Jacob Breuer, later Yaakov Bar-Or (יעקב בר-אור; 1916–2008), was a German-born Israeli lawyer. He was born to Jenny and Isaac Breuer in 1916. He studied law in Germany and became a successful attorney. Later, he moved to Israel and assumed the surname "Bar-Or". He dropped the name change later in life.
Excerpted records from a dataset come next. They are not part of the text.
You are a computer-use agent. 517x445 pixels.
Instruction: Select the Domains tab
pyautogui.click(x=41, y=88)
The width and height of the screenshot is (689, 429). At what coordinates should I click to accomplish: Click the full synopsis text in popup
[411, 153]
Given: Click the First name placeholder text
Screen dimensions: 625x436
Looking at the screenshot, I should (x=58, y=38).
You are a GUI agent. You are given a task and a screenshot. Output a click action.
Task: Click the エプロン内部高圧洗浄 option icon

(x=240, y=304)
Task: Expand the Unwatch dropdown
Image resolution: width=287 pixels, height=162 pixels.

Breuer came to Israel in the 1930s and became a lawyer in 1943. In 1959, he was appointed District Attorney General in Tel Aviv. That same year he was appointed Israeli delegate to the United Nations and sat on the committee for human rights. In 1961 Breuer was assistant prosecutor in the trial of Adolf Eichmann. This was the only execution and execution trial in the history of the state of Israel.

He died in 2008 in Jerusalem at the age of 92.

His brother was the historian, Mordechai Breuer. His sisters were Ursula Merkin and Tzippora Breuer Schneller. His niece, Michael Schneller Luplianski was married to Jerusalem Mayor Uri Lupolianski.